*** Begin section ***
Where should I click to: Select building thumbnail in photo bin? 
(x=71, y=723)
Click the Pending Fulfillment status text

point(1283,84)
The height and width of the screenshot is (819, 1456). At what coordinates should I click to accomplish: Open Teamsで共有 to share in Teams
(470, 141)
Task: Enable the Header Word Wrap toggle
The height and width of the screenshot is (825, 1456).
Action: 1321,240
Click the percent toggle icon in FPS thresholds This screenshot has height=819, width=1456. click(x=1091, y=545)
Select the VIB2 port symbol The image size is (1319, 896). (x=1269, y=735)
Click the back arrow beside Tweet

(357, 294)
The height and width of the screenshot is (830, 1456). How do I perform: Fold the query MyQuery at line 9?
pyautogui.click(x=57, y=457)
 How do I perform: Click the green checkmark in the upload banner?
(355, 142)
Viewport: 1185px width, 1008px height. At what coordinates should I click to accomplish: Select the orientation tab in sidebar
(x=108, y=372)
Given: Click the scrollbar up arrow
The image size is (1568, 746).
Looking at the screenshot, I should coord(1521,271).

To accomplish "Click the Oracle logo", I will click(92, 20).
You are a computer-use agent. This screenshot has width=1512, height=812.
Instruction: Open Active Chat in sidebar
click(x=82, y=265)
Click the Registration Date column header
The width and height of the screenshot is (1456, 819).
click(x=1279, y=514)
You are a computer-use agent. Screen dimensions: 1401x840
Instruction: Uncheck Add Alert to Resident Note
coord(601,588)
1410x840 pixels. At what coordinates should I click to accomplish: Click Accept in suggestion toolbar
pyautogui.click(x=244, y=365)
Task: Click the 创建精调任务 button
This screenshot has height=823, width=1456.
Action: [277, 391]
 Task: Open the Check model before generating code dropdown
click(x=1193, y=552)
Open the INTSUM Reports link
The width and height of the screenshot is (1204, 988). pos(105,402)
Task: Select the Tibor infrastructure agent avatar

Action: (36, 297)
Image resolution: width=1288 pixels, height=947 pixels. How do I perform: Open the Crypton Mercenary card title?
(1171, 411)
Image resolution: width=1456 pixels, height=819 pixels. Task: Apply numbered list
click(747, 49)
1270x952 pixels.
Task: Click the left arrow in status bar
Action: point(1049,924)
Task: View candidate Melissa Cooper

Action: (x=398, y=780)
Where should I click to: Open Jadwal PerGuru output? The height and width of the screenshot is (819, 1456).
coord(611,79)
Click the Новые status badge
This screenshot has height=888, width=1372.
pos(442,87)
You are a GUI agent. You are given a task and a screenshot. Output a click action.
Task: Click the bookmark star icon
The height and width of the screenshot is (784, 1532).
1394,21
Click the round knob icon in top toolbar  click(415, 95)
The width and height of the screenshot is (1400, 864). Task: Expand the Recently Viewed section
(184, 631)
*** End section ***
Brief: Please write out all the data above, exactly as it reads.

Answer to the exercise:
Where should I click to: Select building thumbnail in photo bin? 
(x=71, y=723)
Click the Pending Fulfillment status text

point(1283,84)
The height and width of the screenshot is (819, 1456). At what coordinates should I click to accomplish: Open Teamsで共有 to share in Teams
(470, 141)
Task: Enable the Header Word Wrap toggle
The height and width of the screenshot is (825, 1456).
Action: 1321,240
Click the percent toggle icon in FPS thresholds This screenshot has height=819, width=1456. click(x=1091, y=545)
Select the VIB2 port symbol The image size is (1319, 896). (x=1269, y=735)
Click the back arrow beside Tweet

(357, 294)
The height and width of the screenshot is (830, 1456). How do I perform: Fold the query MyQuery at line 9?
pyautogui.click(x=57, y=457)
 How do I perform: Click the green checkmark in the upload banner?
(355, 142)
Viewport: 1185px width, 1008px height. At what coordinates should I click to accomplish: Select the orientation tab in sidebar
(x=108, y=372)
Given: Click the scrollbar up arrow
The image size is (1568, 746).
Looking at the screenshot, I should coord(1521,271).

To accomplish "Click the Oracle logo", I will click(92, 20).
You are a computer-use agent. This screenshot has width=1512, height=812.
Instruction: Open Active Chat in sidebar
click(x=82, y=265)
Click the Registration Date column header
The width and height of the screenshot is (1456, 819).
click(x=1279, y=514)
You are a computer-use agent. Screen dimensions: 1401x840
Instruction: Uncheck Add Alert to Resident Note
coord(601,588)
1410x840 pixels. At what coordinates should I click to accomplish: Click Accept in suggestion toolbar
pyautogui.click(x=244, y=365)
Task: Click the 创建精调任务 button
This screenshot has height=823, width=1456.
Action: [277, 391]
 Task: Open the Check model before generating code dropdown
click(x=1193, y=552)
Open the INTSUM Reports link
The width and height of the screenshot is (1204, 988). pos(105,402)
Task: Select the Tibor infrastructure agent avatar

Action: (36, 297)
Image resolution: width=1288 pixels, height=947 pixels. How do I perform: Open the Crypton Mercenary card title?
(1171, 411)
Image resolution: width=1456 pixels, height=819 pixels. Task: Apply numbered list
click(747, 49)
1270x952 pixels.
Task: Click the left arrow in status bar
Action: point(1049,924)
Task: View candidate Melissa Cooper

Action: (x=398, y=780)
Where should I click to: Open Jadwal PerGuru output? The height and width of the screenshot is (819, 1456).
coord(611,79)
Click the Новые status badge
This screenshot has height=888, width=1372.
pos(442,87)
You are a GUI agent. You are given a task and a screenshot. Output a click action.
Task: Click the bookmark star icon
The height and width of the screenshot is (784, 1532).
1394,21
Click the round knob icon in top toolbar  click(415, 95)
The width and height of the screenshot is (1400, 864). Task: Expand the Recently Viewed section
(184, 631)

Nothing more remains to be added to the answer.